Победитель тем не менее немного отличался от предыдущих бразильских лидеров. Им стал известный социолог из Сан-Паулу по имени Фернандо Энрике Кардозу. Он глубоко изучал проблемы нищеты и ее причины, проводил исследования еще в 1950-е годы, показавшие, как страдали чернокожие бразильцы от недостатка экономических возможностей. Фернандо Энрике, как звали его люди, во время диктатуры был левым и даже жил в изгнании в Чили и во Франции, однако со временем его взгляды претерпели дальнейшее развитие, и теперь он стремился сделать Бразилию современным государством с жизнеспособной, интегрированной экономикой. Он не был харизматичным парнем, и хотя мог бегло говорить по-французски, по-испански и по-английски, он иногда с трудом подбирал слова на том языке, на котором могли его понять бразильцы. Тем не менее ему, в качестве министра финансов в предыдущем правительстве, каким-то образом удалось укротить застарелую бразильскую проблему – инфляцию. В 1993 году, худшем за всю нашу историю, цены взлетели на ошеломляющие две тысячи пятьсот процентов. Однако к середине 1994 года они едва сдвинулись с места, перестав расти. Этот неожиданный успех сподвиг его баллотироваться на пост президента.

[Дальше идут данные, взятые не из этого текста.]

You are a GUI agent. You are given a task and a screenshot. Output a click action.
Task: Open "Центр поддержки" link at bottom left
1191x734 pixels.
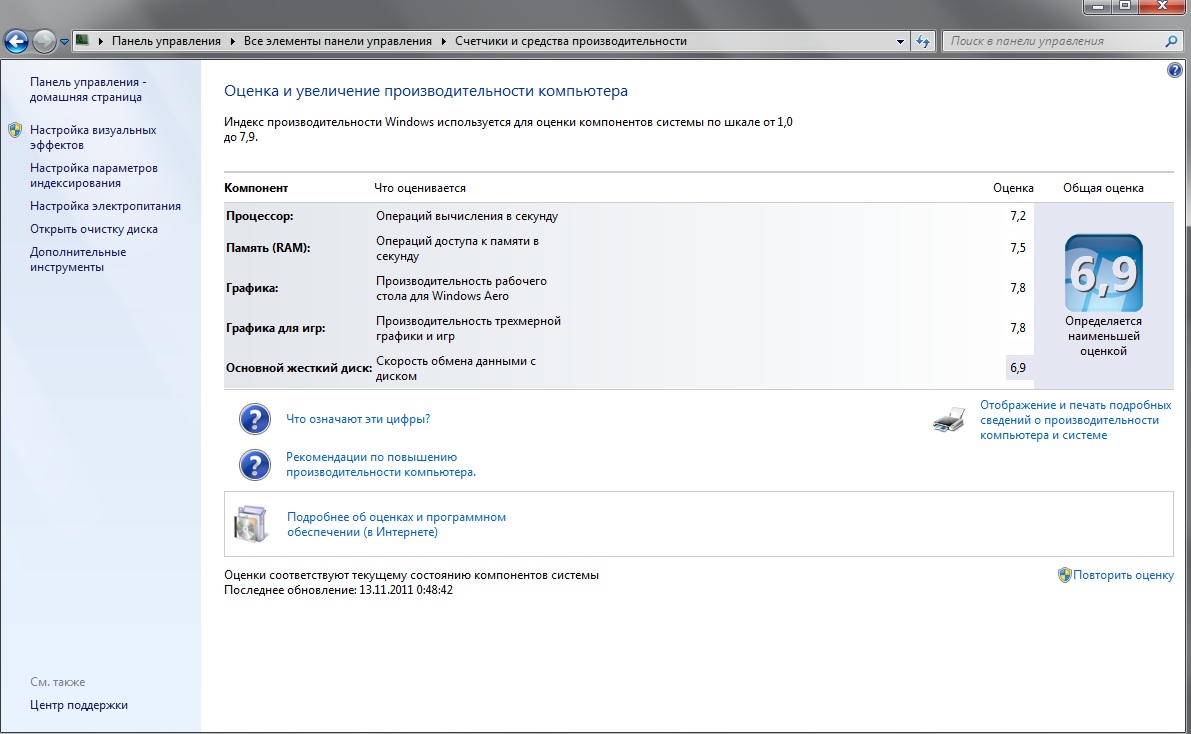79,705
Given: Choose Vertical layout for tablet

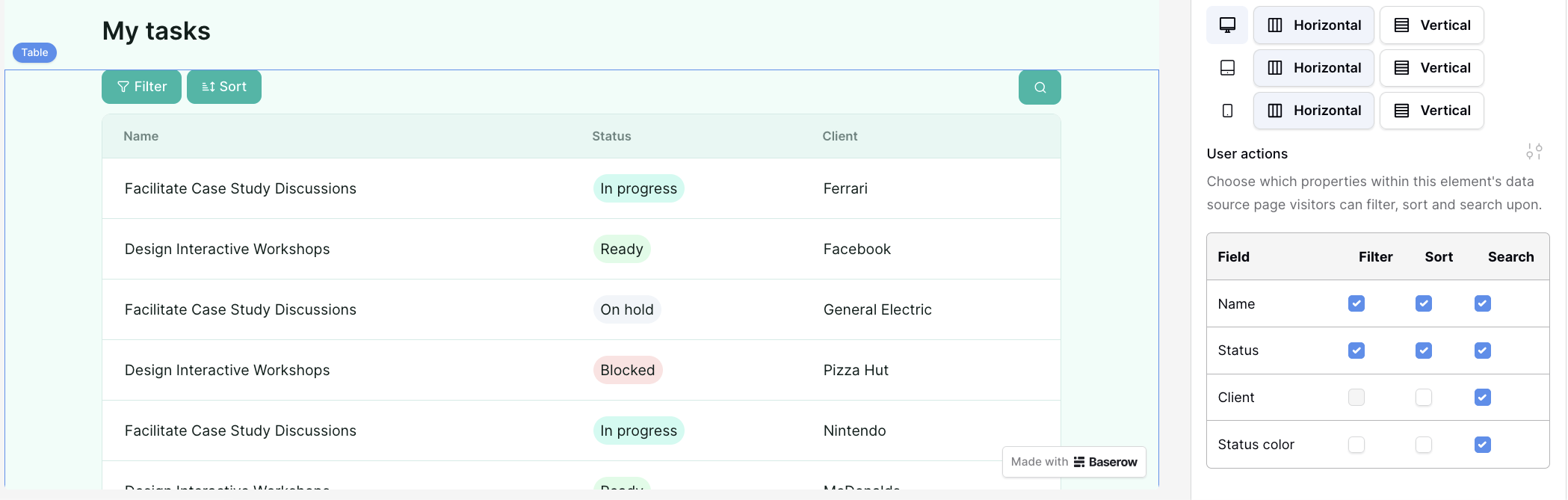Looking at the screenshot, I should [1432, 68].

Фернандо Энрике не был против того, чтобы использовать футбол в своей политической деятельности. В этом отношении, по крайней мере, я считаю, он сильно походил на своих предшественников. Первого июля 1994 года, за три дня до матча в Калифорнии в рамках Кубка мира между сборными Бразилии и Соединенных Штатов, Фернандо Энрике ввел новую валюту под названием реал . Он рассчитывал, что она сможет еще больше стабилизировать цены. Разумеется, футбол не имел никакого непосредственного влияния на то, окажется ли новая валюта удачной или нет. Но как потом признавался Фернандо Энрике, он действительно полагал, что бразильцы с большей вероятностью примут реал, если будут находиться в хорошем расположении духа, чувствуя уверенность в своей стране. Что может лучше способствовать этому, чем завоевание Кубка мира?